4 numbers add up to American debt disaster
The next time someone says the US Treasury can borrow all it wants at current low rates, say that's true -- until it can't.
Consider the following numbers: 2.2, 62.8, 454, 5.9. Drawing a blank? Not to worry. They don't mean much on their own.
Now consider them in context:
1) 2.2 percent is the average interest rate on the U.S. Treasury's marketable and non-marketable debt (February data).
2) 62.8 months is the average maturity of the Treasury's marketable debt (fourth quarter 2011).
3) $454 billion is the interest expense on publicly held debt in fiscal 2011, which ended Sept. 30.
4) $5.9 trillion is the amount of debt coming due in the next five years.
For the moment, Nos. 1 and 2 are helping No. 3 and creating a big problem for No. 4. Unless Treasury does something about No. 2, Nos. 1 and 3 will become liabilities while No. 4 has the potential to provoke a crisis.
In plain English, the Treasury's reliance on short-term financing serves a dual purpose, neither of which is beneficial in the long run. First, it helps conceal the depth of the nation's structural imbalances: the difference between what it spends and what it collects in taxes. Second, it puts the U.S. in the precarious position of having to roll over 71 percent of its privately held marketable debt in the next five years -- probably at higher interest rates.
And that's a problem. The U.S. is more dependent on short- term funding than many of Europe's highly indebted countries, including Greece, Spain and Portugal, according to Lawrence Goodman, president of the Center for Financial Stability, a non- partisan New York think tank focusing on financial markets.
The U.S. may have had a lot more debt in relation to the size of its economy after World War II, but the structure was much more favorable, with 41 percent maturing in less than five years, 31 percent in five-to-10 years and 21 percent in 10 years or more, according to CFS data. Today, only 10 percent of the public debt matures outside of a decade.
Based on the current structure, a 1 percentage-point increase in the average interest rate will add $88 billion to the Treasury's interest payments this year alone, Goodman says. If market interest rates were to return to more normal levels, well, you do the math.
Some economists have cited the Treasury's ability to borrow all it wants at 2 percent as an argument for more fiscal stimulus. Why not, as long as it's cheap?
Goodman says the size of the deficit (8.2 percent of gross domestic product) or the debt (67.7 percent of GDP) is only part of the problem. The bigger threat is rollover risk: "the same thing that got countries from Portugal to Argentina to Greece into trouble," he says. "It's the repayment of principal that often provides the catalyst for a market event or a crisis."
The U.S. is unlikely to go from all-you-want-at-2-percent to basket-case overnight. That said, policy makers would be wise to view recent market volatility as a taste of things to come.
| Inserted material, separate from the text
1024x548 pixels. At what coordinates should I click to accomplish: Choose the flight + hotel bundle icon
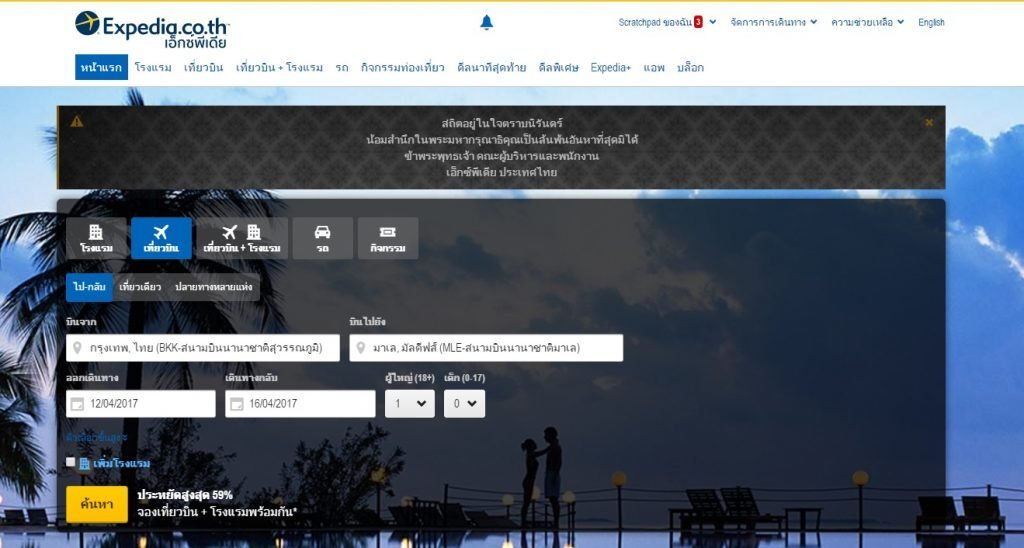click(241, 238)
Talking to Goodman, I was reminded of the Treasury's standard sales pitch before quarterly refunding operations during periods of rising yields. Some undersecretary for domestic finance would be dispatched to tell us that Treasury expected to have no trouble selling its debt.
I had an equally standard response: At what price?
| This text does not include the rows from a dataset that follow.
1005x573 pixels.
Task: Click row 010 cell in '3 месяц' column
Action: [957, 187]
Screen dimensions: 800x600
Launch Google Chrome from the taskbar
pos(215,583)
That seems particularly relevant today. The Federal Reserve purchased 61 percent of the net Treasury issuance last year, according to the bank's quarterly flow-of-funds report. That's masking the decline in demand from everyone else, including banks, mutual funds, corporations and individuals, Goodman says.
Of course, Fed chief Ben Bernanke might look at the same numbers and see them as a sign of success. His stated goal in buying bonds is to lower Treasury yields and push investors into riskier assets.
Then there's the distortion in the relative value of stocks versus bonds to worry about. Using the 10-year cyclically adjusted price-earnings ratio and the inverse of the 10-year Treasury yield, Goodman says the relationship hasn't been this out of whack since 1962.
The Treasury isn't unaware of the rollover risk. At the same time, it's trying to accommodate the increased demand for "high-quality liquid assets," such as Treasury bills, as required under new international capital-and-liquidity standards, says Lou Crandall, the chief economist at Wrightson ICAP in Jersey City, New Jersey.
In fact, when Treasury bills carry a negative yield -- when investors are paying the government to hold their money for three, six or 12 months -- borrowing "more is better," Crandall says.
Still, the dangers are very real and were highlighted by Bernanke himself last week in the second of four lectures to students at George Washington University. Explaining why the decline in house prices had a greater impact than the drop in equity prices less than a decade earlier, Bernanke talked about "vulnerabilities" in the financial system. Too much debt was one, and a reliance on short-term funding was another.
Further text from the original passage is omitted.